Dr. Sonia Lupien is the Founder and Director of the Centre for Studies on Human Stress at the Douglas Hospital in Montreal, Canada, and is a scientist affiliated with the Development of Physciatry at McGill University. She received her undergraduate education in psychology (B.Sc.), neurolopyschology (M.Sc.) and neurosciences (Ph.D.) at the University of Montreal, and she completed post-doctoral research training at the University of California in San Diego and the Rockefeller University in New York. She leads the Laboratory of Human Stress Research specializes in measuring the acute and chronic impact of stress hormones in older adults are linked to both memory impairments and atrophy of the hippocampus, a brain structure critical to memory  and which shrinks as Alzheimer Disease progresses. Two years later, she showed that children from low socioeconomic status present  higher levels of stress hormones, when compared to children from high socioeconomic status. Her future projects include a research program on detection and intervention for stress in the workplace, as well as the development of the DeStress for Success Program that aims at educating children and teenagers on stress and its impact on learning and memory.


Arun Karlamangla, PhD, MD

Arun S. Karlamangla, PhD, MD, is Assistant Professor in Geriatrics at the David Geffen School of Medicine at UCLA. In addition to a faculty practice in geriatrics, Dr. Karlamangla teaches classes in research methods and data analysis, and does clinical research in the epidemiology of aging-related diseases

He has done innovative work in the prediction of cardiovascular disease and hip fracture risk in older adults and the role of psychosocial stressors and stress hormones in the development of physical and cognitive impairments. He has just completed a clinical trial of yoga to improve physiological profiles of older adults. Dr. Karlamangla is principal investigator of an ongoing NIH project to develop and validate a cardiovascular risk score tailored to older adults and is UCLA principal investigator of a multi-site NIH project to study how hip strength changes in women as they go through menopause.

Judith Balk, MD

Dr. Judith Balk holds a Master’s in Public Policy and Master’s of Public Health and is a board-certified gynecologist who has completed specialty training in various aspects of integrative medicine. Her goal is to integrate Western medicine with complementary approaches such as nutrition, exercise, and stress reduction.

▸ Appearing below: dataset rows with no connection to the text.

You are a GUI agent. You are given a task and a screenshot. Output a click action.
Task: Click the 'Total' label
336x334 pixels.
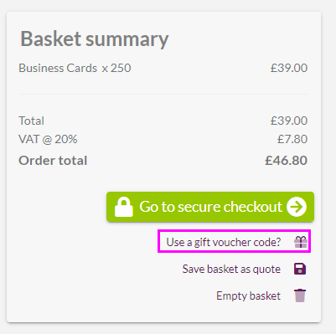31,121
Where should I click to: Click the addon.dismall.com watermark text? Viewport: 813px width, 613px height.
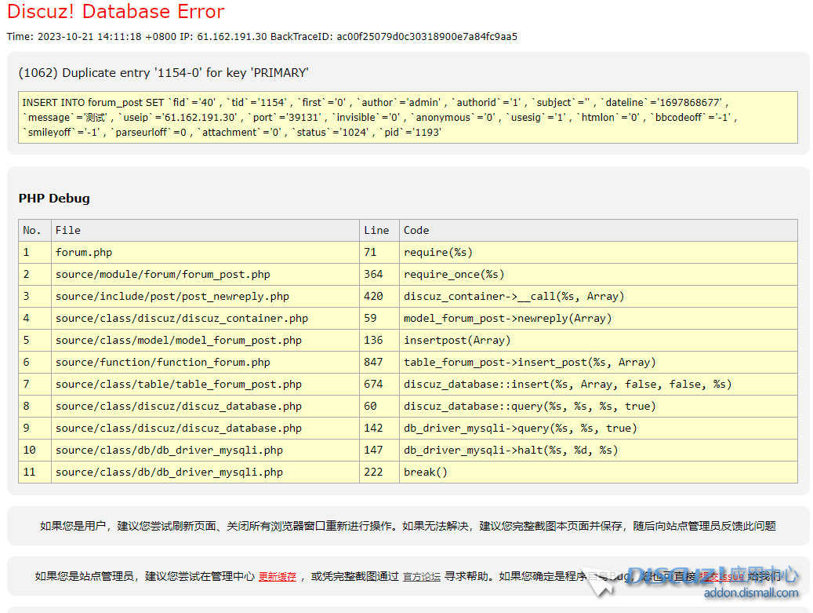(x=750, y=593)

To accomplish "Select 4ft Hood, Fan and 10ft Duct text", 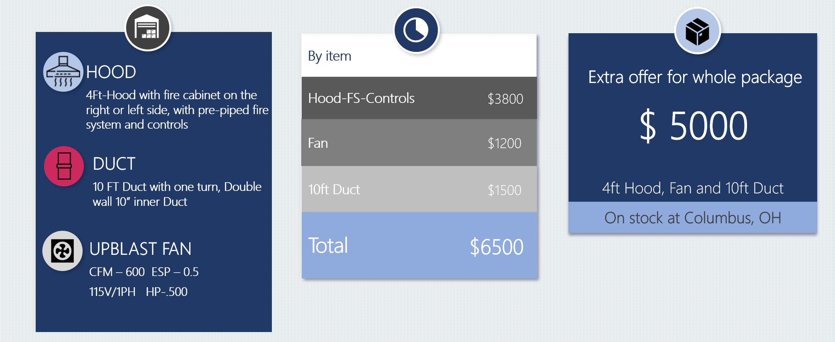I will (x=693, y=188).
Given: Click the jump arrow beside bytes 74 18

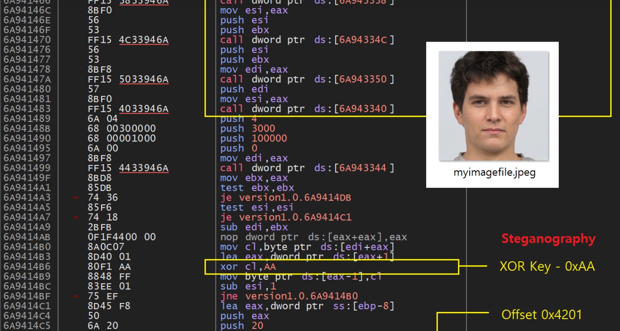Looking at the screenshot, I should coord(76,217).
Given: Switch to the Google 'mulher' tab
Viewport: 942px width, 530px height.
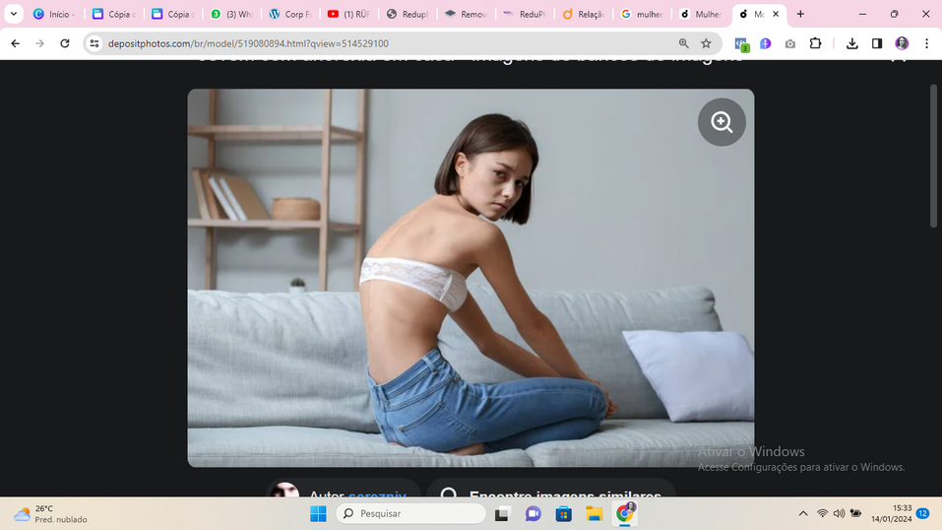Looking at the screenshot, I should tap(641, 15).
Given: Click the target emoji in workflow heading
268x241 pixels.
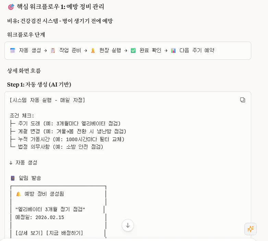Looking at the screenshot, I should click(x=11, y=7).
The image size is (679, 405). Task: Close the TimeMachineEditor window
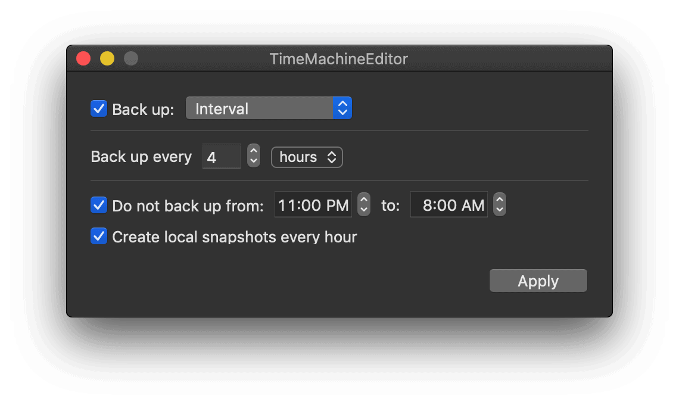pyautogui.click(x=83, y=58)
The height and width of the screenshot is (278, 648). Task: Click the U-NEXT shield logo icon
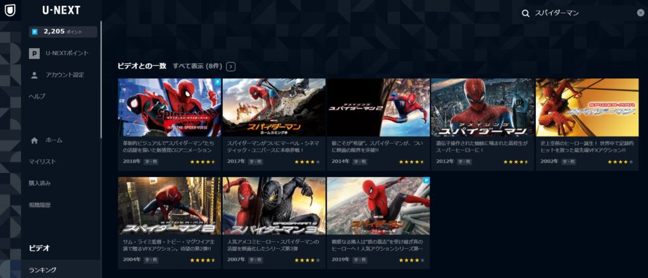coord(10,10)
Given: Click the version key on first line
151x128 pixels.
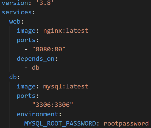Looking at the screenshot, I should pos(15,3).
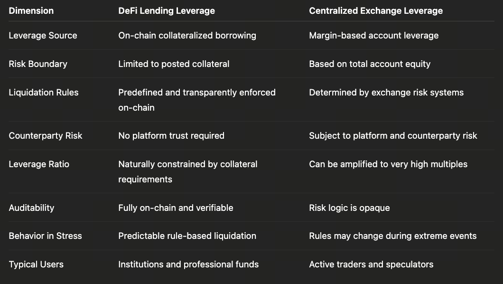Screen dimensions: 503x284
Task: Click the Based on total account equity cell
Action: tap(370, 64)
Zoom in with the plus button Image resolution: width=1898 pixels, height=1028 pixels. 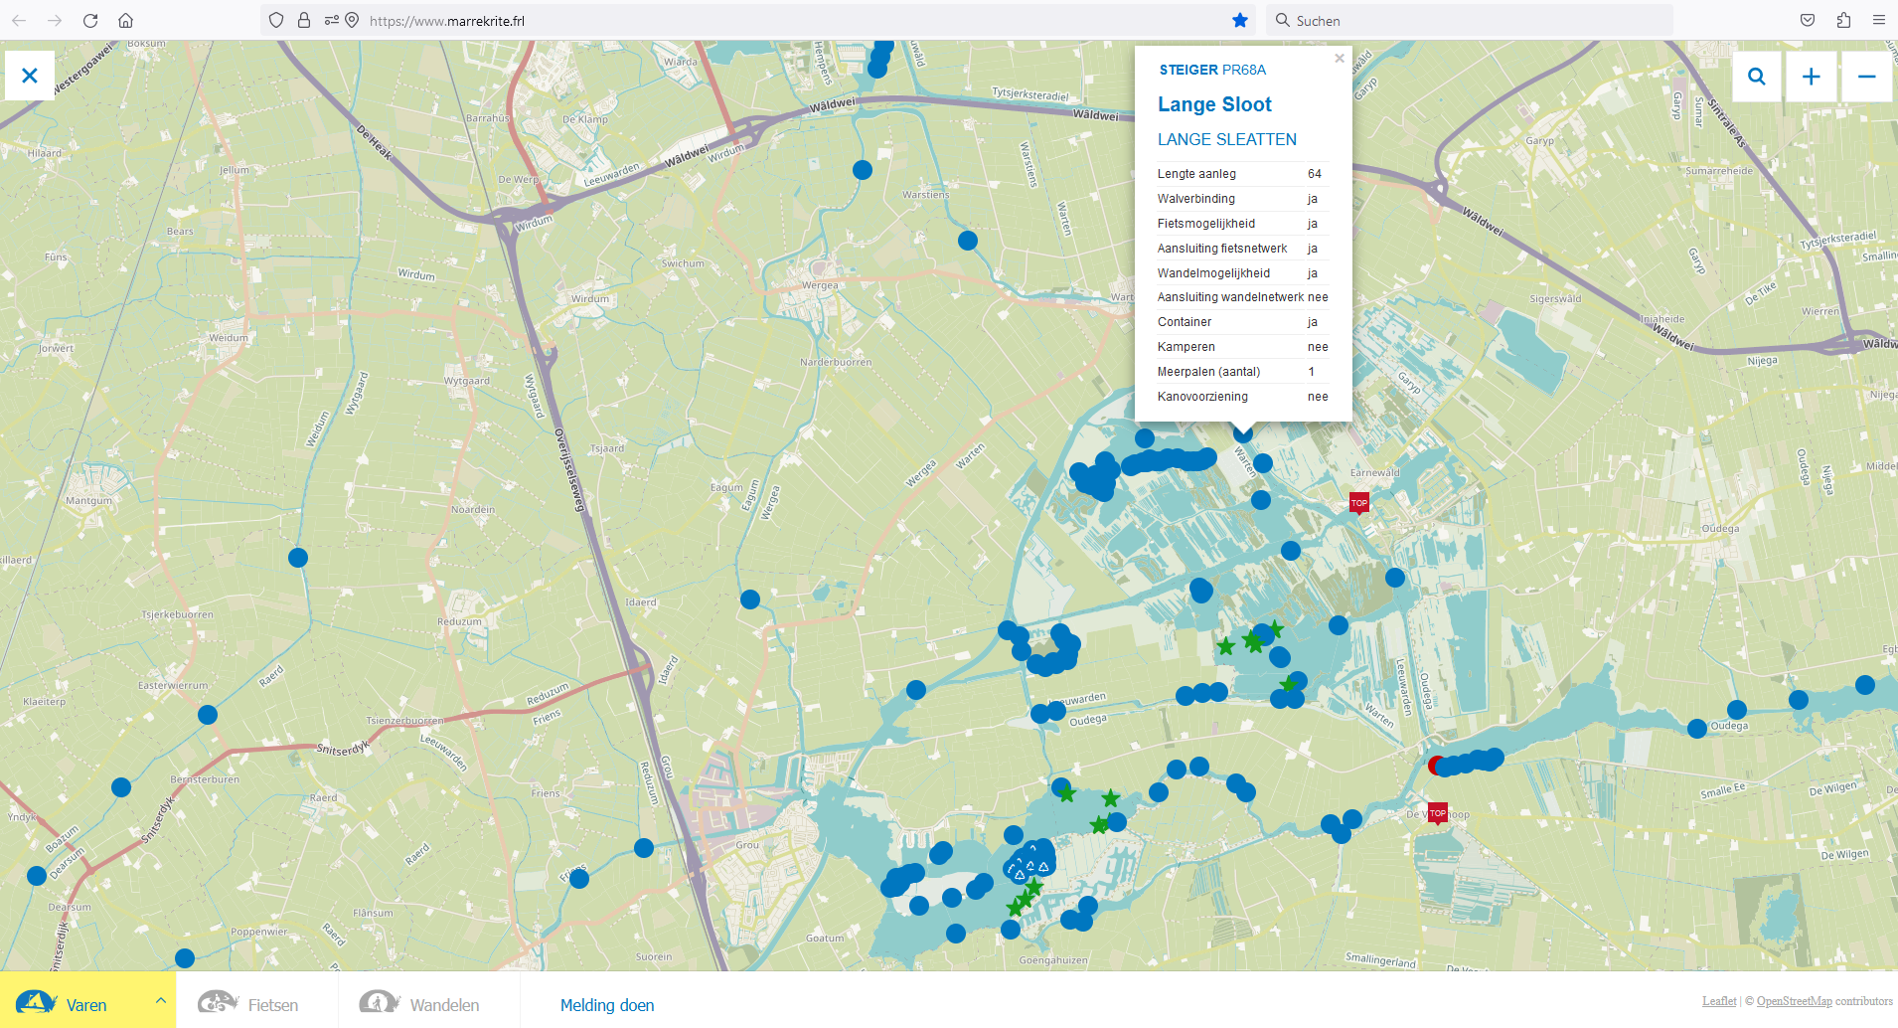pos(1811,77)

Dr. Balk is also board certified by the American Board of Holistic Medicine and completed acupuncture training and using acupuncture in her women’s health practice for over eight years. Dr. Balk has been a reviewer for the NIH’s National Center for Complementary and Alternative Medicine study section for the past eight years, and is an oral board examiner for the American Board of Obstetrics and Gynecology. She is currently a faculty member at the University Of Pittsburgh School Of Medicine and is the medical director of the Holistic Cancer Center at the University of Pittsburgh Medical Center in addition to being the program director for the NIH-funded Clinical and Translational Research Center.